Unread postPosted: Fri 12 Jan 2018, 12:00:02
by tita
Tanada wrote:In my heart of hearts I must admit I think of the $80+/bbl range as 'normal' and the situation of 2015-2017 as the aberration.

Anyway, we are far away from the pre-1970 situation, which would require a price in the 25-35$ range.

The 2015-2017 price is similar to the 1986-2000 price... Except on the length. Consumption increases everywhere. The 70-80$ range is about the average price (inflation adjusted) for the period between 1970 and today. I would say that over 80$, consumption from developed countries doesn't grow and alternative or energy savings increase, and only growth from emerging countries (China and India) increase. Of course, the price range move with global GDB growth and global oil consumption.

This is quite impressive how we got out of the glut so quickly... IMHO this proves that production improvement is smaller than what we had in 1986. We won't hit 100$+ soon, but we are well on the way for a price rally similar to the 2000-2008 period, but on a shorter time.

Which may well end up with another crash of the economy. There is too much exuberance right now, stock markets flying too high. A lack of confidence brought by a decreasing consumption in the aftermath of an oil price spike could be the trigger.

Re: $56 a Barrel

Unread postPosted: Fri 12 Jan 2018, 13:09:18
by Tanada
About the only thing politicians are ultimately good for is instilling confidence in their people. In an economic downturn I have abundantly more confidence in a businessman turned politician than I do in a leader who believes the government is the answer to every problem and you should "never let a crisis go to waste" when building your political power base.

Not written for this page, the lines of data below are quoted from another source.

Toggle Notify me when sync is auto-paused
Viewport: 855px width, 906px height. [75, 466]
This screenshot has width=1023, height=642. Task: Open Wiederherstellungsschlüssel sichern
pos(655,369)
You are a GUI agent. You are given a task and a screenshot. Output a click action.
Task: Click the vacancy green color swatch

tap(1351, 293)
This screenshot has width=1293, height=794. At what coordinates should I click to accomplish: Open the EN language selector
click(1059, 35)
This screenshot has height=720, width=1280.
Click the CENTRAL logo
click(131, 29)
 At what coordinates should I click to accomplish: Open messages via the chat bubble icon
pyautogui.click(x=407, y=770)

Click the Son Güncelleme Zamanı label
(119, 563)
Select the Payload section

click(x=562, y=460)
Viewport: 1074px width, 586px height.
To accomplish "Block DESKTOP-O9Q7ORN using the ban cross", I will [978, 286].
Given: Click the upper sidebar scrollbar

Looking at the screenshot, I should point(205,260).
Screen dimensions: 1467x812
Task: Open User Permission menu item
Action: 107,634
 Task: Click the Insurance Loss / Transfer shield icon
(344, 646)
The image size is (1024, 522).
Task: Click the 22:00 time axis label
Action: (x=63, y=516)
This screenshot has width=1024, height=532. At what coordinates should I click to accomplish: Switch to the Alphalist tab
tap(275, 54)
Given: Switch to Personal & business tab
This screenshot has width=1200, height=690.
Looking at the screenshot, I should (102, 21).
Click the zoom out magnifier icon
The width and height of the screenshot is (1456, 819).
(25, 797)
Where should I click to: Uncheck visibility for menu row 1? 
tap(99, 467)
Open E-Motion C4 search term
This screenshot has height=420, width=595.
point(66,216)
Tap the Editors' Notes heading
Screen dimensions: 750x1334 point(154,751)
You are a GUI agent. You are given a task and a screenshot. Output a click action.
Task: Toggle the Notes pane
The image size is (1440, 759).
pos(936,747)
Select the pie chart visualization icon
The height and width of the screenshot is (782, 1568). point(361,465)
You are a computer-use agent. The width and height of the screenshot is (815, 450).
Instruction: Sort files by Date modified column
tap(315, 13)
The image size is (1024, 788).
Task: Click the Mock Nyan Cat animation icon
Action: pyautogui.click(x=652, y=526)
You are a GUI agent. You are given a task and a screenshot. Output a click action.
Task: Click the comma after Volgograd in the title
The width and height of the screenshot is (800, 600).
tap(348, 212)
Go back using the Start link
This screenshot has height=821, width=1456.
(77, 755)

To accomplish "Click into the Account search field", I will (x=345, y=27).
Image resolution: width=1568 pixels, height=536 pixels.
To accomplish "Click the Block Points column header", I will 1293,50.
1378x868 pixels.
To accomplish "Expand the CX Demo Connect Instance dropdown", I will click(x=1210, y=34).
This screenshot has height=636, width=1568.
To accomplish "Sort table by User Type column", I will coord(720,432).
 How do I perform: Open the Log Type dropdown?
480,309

Coasters ignorantly believe there lack of confidence in President Trump is what calls the tune, but for the bulk of the population of the country things are better now than they have been since 2007 in economic terms. There was no magic involved in this, it was mostly the effect of the average people of the country trusting the President to make good economic decisions which gave them the confidence to go out and spend money they had been not spending for close to a decade. Spent money stimulated the economy and shocked all the doomsayers who were sure and certain 2017 would be a massive down year. I suspect if Hildebeast had been able to steal the election it would have indeed been a down year because I for certain wouldn't have risked spending any money I could avoid spending.

Re: $56 a Barrel

Unread postPosted: Fri 12 Jan 2018, 14:12:05
by tita
@Tanada
True! But it works only if the economic conditions are ready. An election of Donald Trump, right after the economic crisis of 2008, would have had a very different outcome than what we saw. Remember that the economic upturn started before the election of Trump. He just amplify the confidence.

But anyway, he couldn't be elected at that time, as he represented the finance that led the world in crisis. Also, confidence doesn't change fundamentals. If growth can't be sustained, then it's game over for him. Still three years to go!